PROVIDENCE, R.I. (AP) - A new study of drug overdose deaths in Rhode Island finds that the proportion involving fentanyl is increasing, and around half of the accidental drug overdose deaths in the state from 2014 to 2016 were due to fentanyl.
“To see the proportion of overdose deaths increasing to over 50 percent in 2016 is very alarming,” said Brandon Marshall, assistant professor of epidemiology at Brown University and one of the study’s authors. “We would be doing much better in addressing the overdose crisis if it weren’t for fentanyl.”
The study, published Wednesday in the International Journal of Drug Policy, provides another sign of fentanyl’s dramatic rise in overdose deaths.

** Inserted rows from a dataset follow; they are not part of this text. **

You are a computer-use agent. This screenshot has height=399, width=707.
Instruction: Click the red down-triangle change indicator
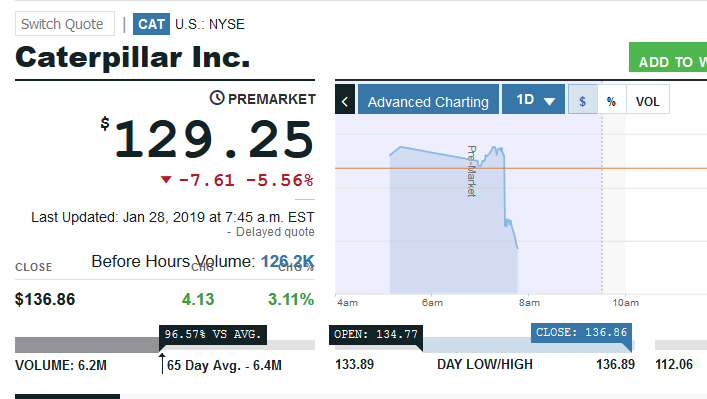[166, 180]
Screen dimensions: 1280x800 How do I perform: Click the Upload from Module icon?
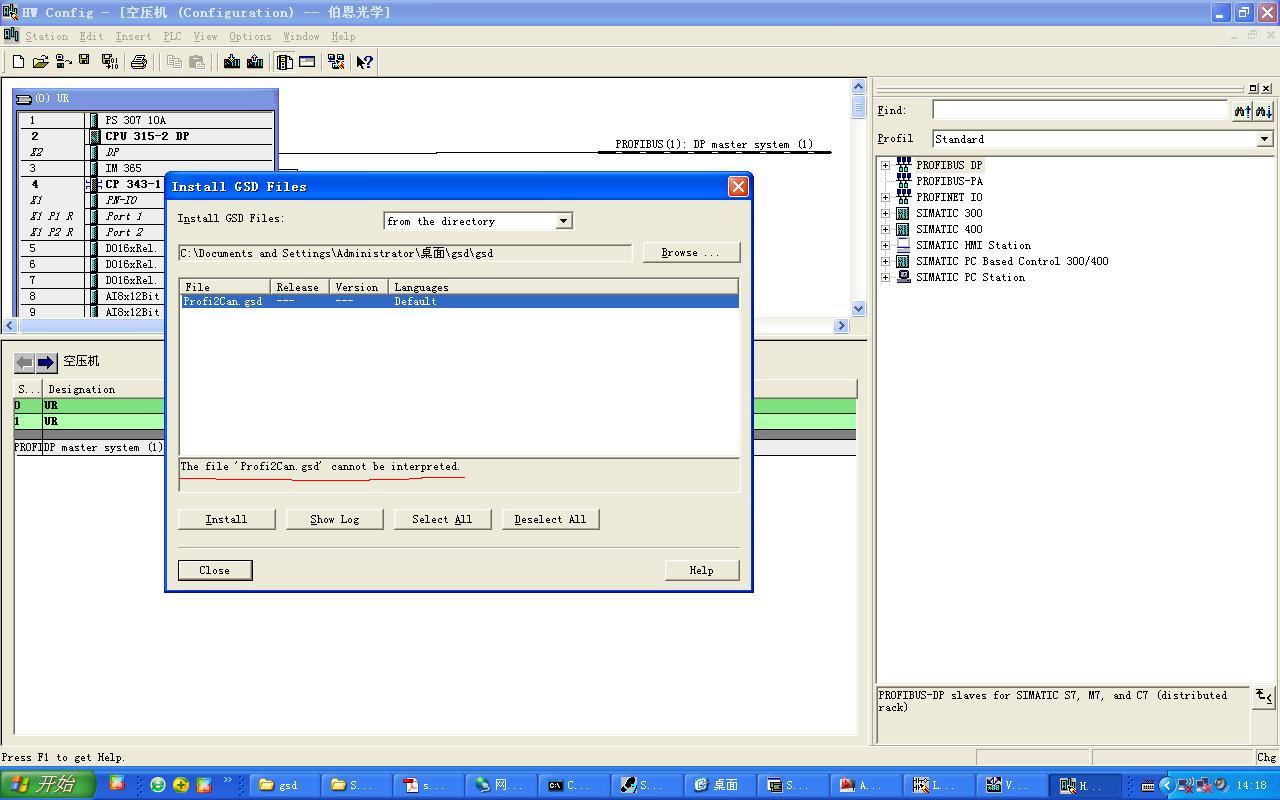coord(255,62)
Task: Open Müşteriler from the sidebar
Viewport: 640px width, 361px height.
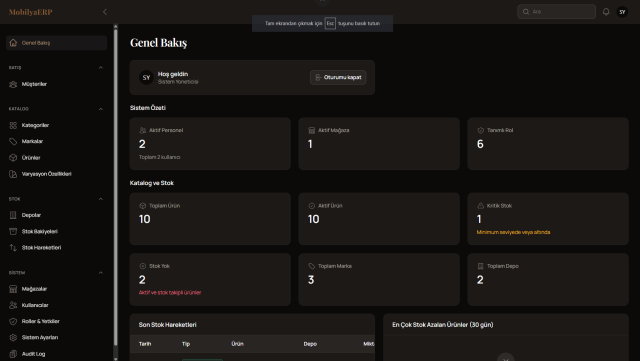Action: 56,84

A handful of other states have reported similar increases in deaths related to fentanyl - the same opioid that killed the musician Prince - which can be 50 to 100 times as potent as morphine.
The researchers looked at all drug overdose deaths in Rhode Island from January 2014 to September 2016. During that period, they found a total of 778 overdose deaths, 46 percent of which were attributed to fentanyl. The number of deaths associated with fentanyl increased from 84 in 2014, or 35 percent, to 138 in the first nine months of 2016, or 56 percent.
The study also found that more than one in four of those who died of fentanyl-related overdoses were young, between the ages of 18 and 29. Marshall said that’s in contrast to non-fentanyl overdoses, which tended to skew older.
“This is really a new trend and something that is alarming. We need to focus our overdose prevention efforts in younger people now,” he said. “Fentanyl is just so deadly that the lifetime risk of death is now much younger.”
The researchers also found that cocaine, a non-opioid, was involved in a relatively high number of the fentanyl deaths. New York City health officials this month said provisional 2017 data suggests fentanyl is present in more than one-third of overdose deaths involving cocaine without heroin, and warned that recreational cocaine users are at “exceptionally high risk” of overdose.
“We’re looking at it more, but I think given the evidence in New York City, the message is that fentanyl can pop up in any kinds of illicit drugs,” Marshall said.
He added that it’s not clear whether it’s being put into cocaine purposely, or whether it’s inadvertent because of how the drugs are mixed and handled.